Pour finir la campagne de séduction des élus, le cabinet CLAC a nommé les groupes de travail : « Plan d’Action Performance et Qualité ». Qui pourrait être rétif à travailler sur un processus d’amélioration du travail ? À peu près personne.
À la réception de l’ordre du jour du groupe de travail, Fabrice, l’élu CHSCT est séduit. En effet, à la lecture des mots « recueil et résolution des problèmes rencontrés par les soudeurs », Fabrice pense que les choses vont dans le bon sens.
Dix jours plus tard, Fabrice fait grise mine lorsque son collègue Louis lui demande comment s’est déroulée la première réunion du groupe de travail. Si les soudeurs se sont présentés souriants à la réunion, la présentation de diagrammes et de courbes compréhensibles des seuls consultants du cabinet CLAC a commencé à refroidir leur motivation.
Le malaise est devenu perceptible lorsqu’il a été requis de chaque soudeur de décrire étape par étape leurs procédures de travail avec des post-it. À chaque évocation des difficultés et des failles organisationnelles rencontrées, le consultant du cabinet CLAC et le stagiaire du service réorientaient les échanges sur les « gâchis » générés par leurs gestes « inutiles ».
Face aux injonctions du consultant CLAC, « l’opérateur attend le poste amont jusqu’à 30 secondes par pièce », « l’opérateur se déplace trop », « les gabarits sont trop nombreux », « le poste est mal rangé », les soudeurs sont devenus définitivement silencieux. Fabrice est intervenu pour signaler que les préconisations faites lui semblaient porteuses de plus de pénibilité et de troubles musculosquelettiques. Il lui a été répondu que ce n’est pas l’esprit du groupe de travail, « on doit recueillir les problèmes du poste, pas les revendications des personnes qui l’occupent ».

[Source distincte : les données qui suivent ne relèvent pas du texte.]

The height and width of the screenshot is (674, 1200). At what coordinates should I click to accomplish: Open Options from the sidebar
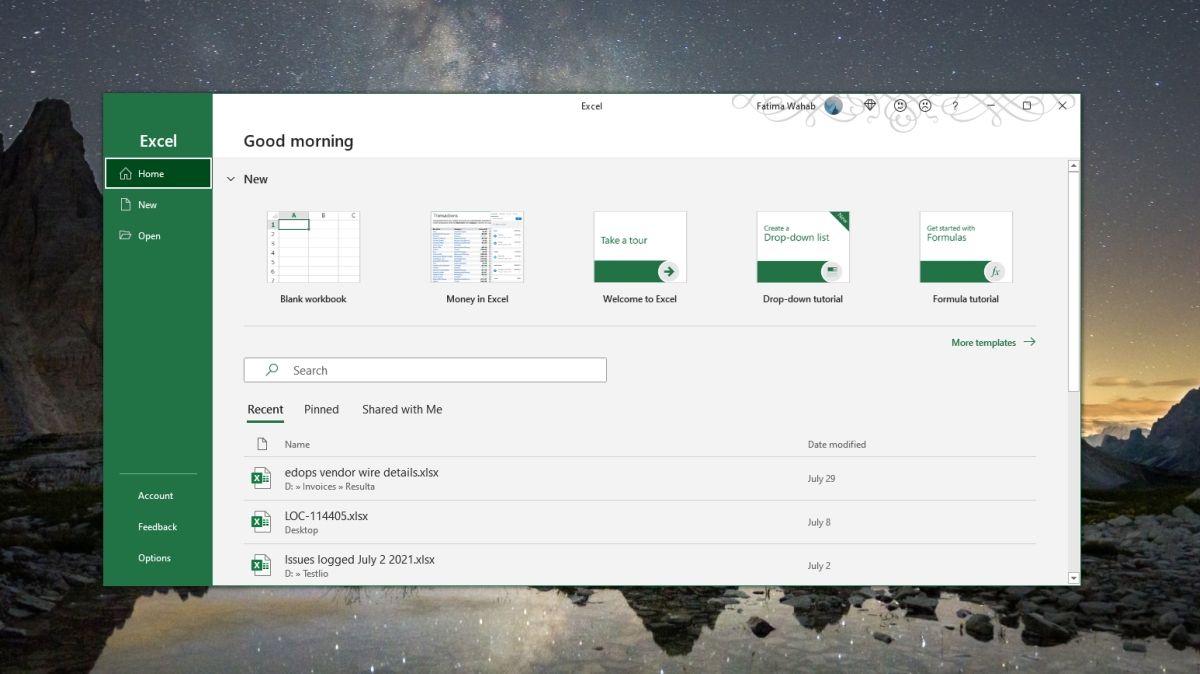[154, 558]
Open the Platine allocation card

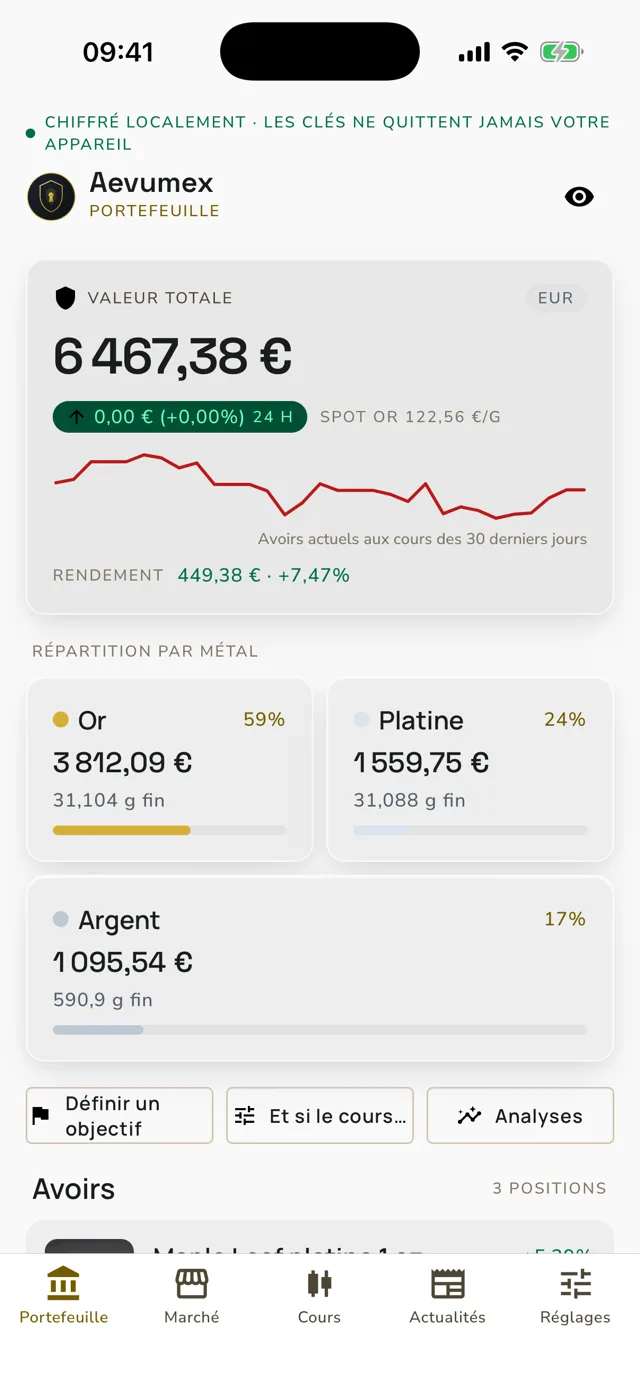click(x=470, y=770)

Fabrice ne sait plus quelle posture adopter. Il comprend que le travail est le grand absent de ces ateliers de Lean Management. Les soudeurs doivent désormais se plier à une standardisation de leurs procédures de travail pour répondre aux injonctions de productivité de l’entreprise. Qu’importe ce que les travailleurs font vraiment, les ressources qu’ils mobilisent, les difficultés qu’ils rencontrent, bref le travail réel qui s’oppose au travail prescrit porté par le management. À la promesse de 30 % de productivité en plus, la direction échoue visiblement dans la prise en compte du réel et focalise ses actions Lean sur la seule réduction des coûts, au prix de la dégradation des conditions de travail.
À la prise de conscience de ce qu’est vraiment le Lean Management, succède l’amertume d’avoir été manipulé. En tant qu’élu CHSCT, Fabrice est à présent entre le marteau et l’enclume. La direction en l’impliquant dans les groupes de travail l’a enfermé dans le processus.
À l’écoute de son récit, son collègue Louis soupire et lui suggère de nommer un expert CHSCT lors de la prochaine réunion. Fabrice et Louis se félicitent. Ils ont été bien inspirés de ne pas rendre leur avis et de le repousser après la tenue des premiers groupes de travail.